Bruno Robert, D’un instant à l’autre

C’est le dernier…

 

– Ah bon ? Je croyais que tu allais nous faire une semaine à rallonge et qui aurait quatre jeudis…

 

Mais non, voyons !

 

– Une semaine, ça n’a que sept jours ! Et tu nous as déjà proposé huit pages dans ta « semaine poésie » !

 

(Le lutin bleu était fâché… il avait l’impression étrange que la bibliothécaire ne voulait plus de lui sur ses pages.)

 

Je sais compter aussi.

 

(Quichottine le regarda attentivement et sourit, ayant trouvé la parade.)

 

En fait, il y aura neuf pages, c’est vrai, mais seulement sept parmi les auto-édités.

 

– Oui… mais ce n’est pas bien pour les autres.

 

Quels autres ?

▶ _Extraits de données_:
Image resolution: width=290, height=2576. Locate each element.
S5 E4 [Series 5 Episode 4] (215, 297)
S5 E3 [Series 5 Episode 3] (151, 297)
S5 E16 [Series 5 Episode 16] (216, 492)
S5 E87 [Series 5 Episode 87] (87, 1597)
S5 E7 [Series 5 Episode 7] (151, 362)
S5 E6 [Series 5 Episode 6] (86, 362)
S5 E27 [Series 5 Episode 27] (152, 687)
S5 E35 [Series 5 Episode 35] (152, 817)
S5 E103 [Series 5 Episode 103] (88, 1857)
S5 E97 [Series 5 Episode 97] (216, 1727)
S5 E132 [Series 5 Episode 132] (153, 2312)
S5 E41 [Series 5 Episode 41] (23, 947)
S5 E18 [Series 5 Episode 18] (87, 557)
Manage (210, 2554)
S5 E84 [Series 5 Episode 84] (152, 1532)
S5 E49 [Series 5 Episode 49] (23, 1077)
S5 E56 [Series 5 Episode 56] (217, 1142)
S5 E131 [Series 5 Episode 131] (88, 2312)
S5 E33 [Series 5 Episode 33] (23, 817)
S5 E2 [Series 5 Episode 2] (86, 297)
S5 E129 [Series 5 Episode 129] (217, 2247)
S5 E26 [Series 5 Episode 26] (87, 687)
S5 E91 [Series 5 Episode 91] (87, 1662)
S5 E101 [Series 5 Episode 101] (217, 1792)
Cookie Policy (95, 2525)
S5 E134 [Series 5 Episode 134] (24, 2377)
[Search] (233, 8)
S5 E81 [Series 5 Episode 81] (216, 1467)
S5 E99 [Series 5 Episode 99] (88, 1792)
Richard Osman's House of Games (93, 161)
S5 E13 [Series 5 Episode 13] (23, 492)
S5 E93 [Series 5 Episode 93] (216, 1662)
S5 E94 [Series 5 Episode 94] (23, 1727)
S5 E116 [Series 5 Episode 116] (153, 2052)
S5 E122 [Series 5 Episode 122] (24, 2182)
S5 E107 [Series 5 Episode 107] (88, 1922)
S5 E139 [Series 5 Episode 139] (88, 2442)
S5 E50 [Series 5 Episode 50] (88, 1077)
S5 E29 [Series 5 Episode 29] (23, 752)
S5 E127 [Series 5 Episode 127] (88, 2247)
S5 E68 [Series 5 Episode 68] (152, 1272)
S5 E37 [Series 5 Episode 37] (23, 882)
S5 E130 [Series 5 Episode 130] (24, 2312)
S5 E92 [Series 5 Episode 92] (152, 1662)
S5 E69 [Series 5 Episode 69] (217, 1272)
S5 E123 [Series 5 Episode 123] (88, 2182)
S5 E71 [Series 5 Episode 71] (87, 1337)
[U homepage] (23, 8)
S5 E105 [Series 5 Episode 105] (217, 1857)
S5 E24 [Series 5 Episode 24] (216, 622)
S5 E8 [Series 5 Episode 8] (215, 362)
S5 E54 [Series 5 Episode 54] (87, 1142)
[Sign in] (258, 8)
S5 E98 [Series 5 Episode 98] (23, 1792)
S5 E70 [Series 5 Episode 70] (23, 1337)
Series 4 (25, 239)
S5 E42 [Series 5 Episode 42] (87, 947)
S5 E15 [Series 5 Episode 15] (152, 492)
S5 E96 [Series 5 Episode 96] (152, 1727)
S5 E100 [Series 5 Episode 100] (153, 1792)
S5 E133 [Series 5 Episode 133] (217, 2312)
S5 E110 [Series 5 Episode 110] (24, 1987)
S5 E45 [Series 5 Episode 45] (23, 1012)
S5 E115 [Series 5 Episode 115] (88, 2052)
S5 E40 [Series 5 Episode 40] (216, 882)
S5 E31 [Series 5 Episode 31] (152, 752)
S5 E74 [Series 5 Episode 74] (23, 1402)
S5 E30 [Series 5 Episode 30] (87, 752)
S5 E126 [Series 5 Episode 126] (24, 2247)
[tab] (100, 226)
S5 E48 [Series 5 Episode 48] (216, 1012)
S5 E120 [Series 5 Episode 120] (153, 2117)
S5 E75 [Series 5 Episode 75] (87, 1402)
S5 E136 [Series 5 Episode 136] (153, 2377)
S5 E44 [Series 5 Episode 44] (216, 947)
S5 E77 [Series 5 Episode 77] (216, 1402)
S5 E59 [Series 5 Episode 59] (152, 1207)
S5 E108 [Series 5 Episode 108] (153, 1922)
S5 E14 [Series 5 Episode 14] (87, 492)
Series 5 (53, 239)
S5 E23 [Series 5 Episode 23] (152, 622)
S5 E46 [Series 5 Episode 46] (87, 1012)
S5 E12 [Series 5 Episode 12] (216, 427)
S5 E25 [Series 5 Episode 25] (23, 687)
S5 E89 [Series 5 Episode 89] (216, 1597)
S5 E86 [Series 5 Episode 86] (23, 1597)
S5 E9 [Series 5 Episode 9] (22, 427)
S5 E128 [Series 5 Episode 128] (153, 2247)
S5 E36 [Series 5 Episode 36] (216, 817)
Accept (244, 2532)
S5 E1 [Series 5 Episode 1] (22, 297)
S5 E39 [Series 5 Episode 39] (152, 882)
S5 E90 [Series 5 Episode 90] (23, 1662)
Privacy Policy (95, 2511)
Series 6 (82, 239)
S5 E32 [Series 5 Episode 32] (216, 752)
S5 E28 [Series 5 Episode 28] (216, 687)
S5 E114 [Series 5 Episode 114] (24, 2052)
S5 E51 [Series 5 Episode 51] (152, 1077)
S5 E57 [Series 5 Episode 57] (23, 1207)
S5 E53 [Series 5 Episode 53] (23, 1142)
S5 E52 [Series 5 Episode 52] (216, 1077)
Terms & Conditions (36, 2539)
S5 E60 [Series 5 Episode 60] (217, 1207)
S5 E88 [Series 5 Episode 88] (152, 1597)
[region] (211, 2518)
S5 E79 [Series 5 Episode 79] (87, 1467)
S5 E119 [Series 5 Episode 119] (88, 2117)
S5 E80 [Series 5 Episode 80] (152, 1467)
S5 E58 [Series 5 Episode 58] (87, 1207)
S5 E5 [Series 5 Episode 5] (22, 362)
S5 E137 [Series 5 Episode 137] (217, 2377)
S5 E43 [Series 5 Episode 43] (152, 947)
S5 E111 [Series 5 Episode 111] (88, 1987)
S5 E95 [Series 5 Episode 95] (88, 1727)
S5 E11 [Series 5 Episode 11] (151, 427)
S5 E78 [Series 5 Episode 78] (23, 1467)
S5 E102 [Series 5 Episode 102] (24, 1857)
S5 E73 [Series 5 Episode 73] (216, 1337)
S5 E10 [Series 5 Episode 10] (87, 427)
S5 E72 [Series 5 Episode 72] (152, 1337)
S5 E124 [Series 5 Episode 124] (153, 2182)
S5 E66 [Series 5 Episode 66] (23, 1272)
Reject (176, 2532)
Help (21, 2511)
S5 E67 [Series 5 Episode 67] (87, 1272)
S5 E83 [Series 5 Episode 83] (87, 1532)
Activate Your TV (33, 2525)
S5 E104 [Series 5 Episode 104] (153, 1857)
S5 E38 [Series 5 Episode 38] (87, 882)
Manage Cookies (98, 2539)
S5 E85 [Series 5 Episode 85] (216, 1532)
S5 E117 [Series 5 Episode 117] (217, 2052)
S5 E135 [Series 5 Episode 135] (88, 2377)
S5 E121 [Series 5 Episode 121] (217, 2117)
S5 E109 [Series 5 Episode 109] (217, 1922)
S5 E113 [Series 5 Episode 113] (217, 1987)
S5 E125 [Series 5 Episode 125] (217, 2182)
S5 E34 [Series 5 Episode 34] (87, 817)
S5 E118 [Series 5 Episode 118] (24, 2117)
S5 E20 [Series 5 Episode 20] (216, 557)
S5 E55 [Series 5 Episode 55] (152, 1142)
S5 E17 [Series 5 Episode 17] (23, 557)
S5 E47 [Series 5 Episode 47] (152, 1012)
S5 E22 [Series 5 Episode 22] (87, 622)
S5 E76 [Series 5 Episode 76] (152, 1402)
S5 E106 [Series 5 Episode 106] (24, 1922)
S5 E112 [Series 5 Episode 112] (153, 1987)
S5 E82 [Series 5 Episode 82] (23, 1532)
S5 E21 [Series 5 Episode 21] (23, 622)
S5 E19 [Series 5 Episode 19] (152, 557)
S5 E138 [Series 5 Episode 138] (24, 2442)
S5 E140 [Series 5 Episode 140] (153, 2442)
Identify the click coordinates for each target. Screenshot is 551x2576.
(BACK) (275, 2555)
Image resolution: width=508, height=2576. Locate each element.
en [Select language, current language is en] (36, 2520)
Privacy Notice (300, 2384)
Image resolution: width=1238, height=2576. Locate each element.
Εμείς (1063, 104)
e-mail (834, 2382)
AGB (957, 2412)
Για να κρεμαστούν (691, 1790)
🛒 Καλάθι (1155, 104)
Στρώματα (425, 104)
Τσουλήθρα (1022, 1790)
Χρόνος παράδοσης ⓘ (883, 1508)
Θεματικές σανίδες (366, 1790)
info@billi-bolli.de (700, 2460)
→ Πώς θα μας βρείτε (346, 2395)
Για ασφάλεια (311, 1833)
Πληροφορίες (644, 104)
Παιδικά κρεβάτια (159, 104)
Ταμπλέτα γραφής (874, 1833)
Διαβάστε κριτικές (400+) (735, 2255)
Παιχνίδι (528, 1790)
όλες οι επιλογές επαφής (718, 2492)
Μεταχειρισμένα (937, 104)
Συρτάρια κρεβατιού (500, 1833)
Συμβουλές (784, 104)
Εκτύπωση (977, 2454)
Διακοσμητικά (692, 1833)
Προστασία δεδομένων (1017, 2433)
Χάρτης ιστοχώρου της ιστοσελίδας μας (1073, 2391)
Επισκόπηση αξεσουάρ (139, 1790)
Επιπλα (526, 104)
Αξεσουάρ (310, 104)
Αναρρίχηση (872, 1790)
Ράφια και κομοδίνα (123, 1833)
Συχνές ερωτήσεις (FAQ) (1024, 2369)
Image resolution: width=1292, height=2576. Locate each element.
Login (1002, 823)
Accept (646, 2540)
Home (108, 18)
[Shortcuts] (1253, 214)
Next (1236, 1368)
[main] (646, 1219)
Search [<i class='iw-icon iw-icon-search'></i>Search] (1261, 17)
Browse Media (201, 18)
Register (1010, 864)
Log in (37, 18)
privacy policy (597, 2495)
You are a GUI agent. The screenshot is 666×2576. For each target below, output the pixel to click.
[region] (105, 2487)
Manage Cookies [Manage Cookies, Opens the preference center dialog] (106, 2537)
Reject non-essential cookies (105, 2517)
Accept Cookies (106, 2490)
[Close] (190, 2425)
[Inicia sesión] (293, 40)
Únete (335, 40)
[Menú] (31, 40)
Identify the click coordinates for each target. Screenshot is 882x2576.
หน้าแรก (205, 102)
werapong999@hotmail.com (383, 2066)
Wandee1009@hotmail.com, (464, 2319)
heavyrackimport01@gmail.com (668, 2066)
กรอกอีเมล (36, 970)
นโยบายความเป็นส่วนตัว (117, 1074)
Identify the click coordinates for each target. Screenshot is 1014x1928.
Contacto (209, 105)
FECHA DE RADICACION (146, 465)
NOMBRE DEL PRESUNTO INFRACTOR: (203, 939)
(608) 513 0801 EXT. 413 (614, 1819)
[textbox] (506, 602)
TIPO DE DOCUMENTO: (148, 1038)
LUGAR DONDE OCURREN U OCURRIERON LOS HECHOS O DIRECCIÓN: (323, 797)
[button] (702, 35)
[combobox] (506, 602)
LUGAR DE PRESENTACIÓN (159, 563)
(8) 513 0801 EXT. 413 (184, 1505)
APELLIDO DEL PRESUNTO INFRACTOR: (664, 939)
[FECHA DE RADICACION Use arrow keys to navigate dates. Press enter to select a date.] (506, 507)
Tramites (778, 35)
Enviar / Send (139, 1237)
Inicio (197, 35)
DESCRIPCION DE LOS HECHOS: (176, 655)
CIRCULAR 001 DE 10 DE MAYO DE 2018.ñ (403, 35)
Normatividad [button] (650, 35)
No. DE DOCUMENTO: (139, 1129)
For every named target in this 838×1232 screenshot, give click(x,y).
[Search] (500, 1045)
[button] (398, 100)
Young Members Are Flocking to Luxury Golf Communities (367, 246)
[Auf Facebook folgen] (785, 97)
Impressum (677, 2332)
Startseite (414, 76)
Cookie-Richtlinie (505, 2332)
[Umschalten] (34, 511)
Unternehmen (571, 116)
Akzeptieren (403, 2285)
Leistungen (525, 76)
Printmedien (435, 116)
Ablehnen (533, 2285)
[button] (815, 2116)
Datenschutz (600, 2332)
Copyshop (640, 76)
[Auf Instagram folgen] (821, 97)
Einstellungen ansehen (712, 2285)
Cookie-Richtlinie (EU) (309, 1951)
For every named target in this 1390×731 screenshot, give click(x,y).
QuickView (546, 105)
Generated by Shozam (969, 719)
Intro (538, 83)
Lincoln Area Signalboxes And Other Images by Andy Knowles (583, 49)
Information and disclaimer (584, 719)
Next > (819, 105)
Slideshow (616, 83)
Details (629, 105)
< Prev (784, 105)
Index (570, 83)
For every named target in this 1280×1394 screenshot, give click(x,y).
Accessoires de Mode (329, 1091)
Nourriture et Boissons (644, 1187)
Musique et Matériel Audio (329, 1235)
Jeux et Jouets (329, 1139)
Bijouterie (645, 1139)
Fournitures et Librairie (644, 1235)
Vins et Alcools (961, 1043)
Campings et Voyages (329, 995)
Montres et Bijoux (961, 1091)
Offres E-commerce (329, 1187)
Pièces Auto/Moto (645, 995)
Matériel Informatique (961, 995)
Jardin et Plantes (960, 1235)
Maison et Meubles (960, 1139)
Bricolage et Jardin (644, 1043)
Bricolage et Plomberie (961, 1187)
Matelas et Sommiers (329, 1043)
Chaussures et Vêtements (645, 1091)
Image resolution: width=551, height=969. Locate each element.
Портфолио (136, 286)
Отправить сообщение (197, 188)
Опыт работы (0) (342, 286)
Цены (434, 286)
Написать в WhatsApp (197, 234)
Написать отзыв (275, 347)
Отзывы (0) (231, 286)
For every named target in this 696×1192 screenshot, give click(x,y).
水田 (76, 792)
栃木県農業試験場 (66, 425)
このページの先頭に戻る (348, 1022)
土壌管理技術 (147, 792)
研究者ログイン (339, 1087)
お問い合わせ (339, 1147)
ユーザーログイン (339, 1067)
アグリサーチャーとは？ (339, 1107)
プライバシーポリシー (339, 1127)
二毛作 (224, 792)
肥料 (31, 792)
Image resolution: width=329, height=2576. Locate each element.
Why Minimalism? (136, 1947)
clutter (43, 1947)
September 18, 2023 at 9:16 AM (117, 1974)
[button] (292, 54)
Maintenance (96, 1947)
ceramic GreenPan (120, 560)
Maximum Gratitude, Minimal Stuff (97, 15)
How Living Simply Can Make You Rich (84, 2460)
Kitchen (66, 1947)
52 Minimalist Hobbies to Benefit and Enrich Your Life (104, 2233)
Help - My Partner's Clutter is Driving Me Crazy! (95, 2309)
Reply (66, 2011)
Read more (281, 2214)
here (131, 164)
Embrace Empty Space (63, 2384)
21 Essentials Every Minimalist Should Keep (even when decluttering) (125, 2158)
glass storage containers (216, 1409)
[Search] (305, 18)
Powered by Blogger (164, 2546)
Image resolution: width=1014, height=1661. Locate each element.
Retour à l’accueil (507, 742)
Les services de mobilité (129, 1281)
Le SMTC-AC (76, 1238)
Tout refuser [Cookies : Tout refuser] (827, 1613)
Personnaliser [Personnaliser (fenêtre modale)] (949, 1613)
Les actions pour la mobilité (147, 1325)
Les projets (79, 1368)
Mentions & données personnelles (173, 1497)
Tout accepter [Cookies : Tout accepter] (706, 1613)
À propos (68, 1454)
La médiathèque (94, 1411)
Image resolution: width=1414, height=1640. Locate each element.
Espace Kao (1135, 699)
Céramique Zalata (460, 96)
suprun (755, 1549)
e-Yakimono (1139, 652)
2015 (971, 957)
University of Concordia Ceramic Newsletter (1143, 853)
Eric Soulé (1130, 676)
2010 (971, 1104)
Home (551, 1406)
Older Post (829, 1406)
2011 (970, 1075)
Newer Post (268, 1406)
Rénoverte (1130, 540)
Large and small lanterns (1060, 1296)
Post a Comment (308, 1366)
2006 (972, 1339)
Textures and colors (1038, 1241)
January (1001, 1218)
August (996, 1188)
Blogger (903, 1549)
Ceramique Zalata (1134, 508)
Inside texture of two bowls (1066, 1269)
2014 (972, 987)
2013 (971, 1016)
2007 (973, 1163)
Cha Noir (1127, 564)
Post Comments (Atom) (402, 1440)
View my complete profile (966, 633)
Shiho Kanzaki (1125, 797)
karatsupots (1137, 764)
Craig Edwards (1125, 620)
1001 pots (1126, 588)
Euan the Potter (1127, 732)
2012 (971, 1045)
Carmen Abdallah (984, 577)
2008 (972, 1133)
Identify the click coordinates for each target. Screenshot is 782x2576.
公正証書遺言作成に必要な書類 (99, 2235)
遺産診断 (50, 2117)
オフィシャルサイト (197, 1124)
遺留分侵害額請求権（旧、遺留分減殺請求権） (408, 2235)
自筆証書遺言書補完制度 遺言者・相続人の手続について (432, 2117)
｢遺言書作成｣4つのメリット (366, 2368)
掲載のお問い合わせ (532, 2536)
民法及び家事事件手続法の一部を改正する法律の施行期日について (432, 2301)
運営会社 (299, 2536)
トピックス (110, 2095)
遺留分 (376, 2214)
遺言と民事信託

▶ _Exercices_:
1. Renvoyez sans modification le passage du dialogue entre le lutin bleu et Quichottine qui commence par « (Quichottine le regarda » et se poursuit jusqu’à « pour les autres. ».
2. Traduisez en anglais la phrase suivante, tirée du dialogue entre le lutin bleu et Quichottine : « En fait, il y aura neuf pages, c’est vrai, mais seulement sept parmi les auto-édités. »
3. Poursuivez le dialogue entre le lutin bleu et Quichottine à partir de sa dernière réplique.

▶ _Résultats attendus_:
1.
(Quichottine le regarda attentivement et sourit, ayant trouvé la parade.)

 

En fait, il y aura neuf pages, c’est vrai, mais seulement sept parmi les auto-édités.

 

– Oui… mais ce n’est pas bien pour les autres.

2. In fact, there will be nine pages, it’s true, but only seven among the self-published ones.

3.
– Ceux que tu n’as pas encore lus, ceux qui passent en espérant que tu veuilles bien les mettre dans ta vitrine magique, parce qu’ils sont sûrs que tu aimerais ce qu’ils écrivent puisque tu aimes aller chez eux.

 

C’est vrai… mais là, j’ai seulement fait un peu de place pour eux sur mes étagères… Il faut du temps et un certain budget pour en ajouter d’autres. Tu es bien d’accord ?

 

– Bien sûr !

 

(« Ouf ! », se dit le Lutin bleu, je vais avoir l’occasion de reprendre ma place dans la bibliothèque. Après tout, J’aurais aussi pu écrire des livres si j’avais voulu.)

 

Je crois que nous avons fait assez de place.

 

(Quichottine scrutait sur le visage de son ami l’évolution de ses pensées. Elle retint difficilement un sourire qu’il aurait certainement très mal pris.)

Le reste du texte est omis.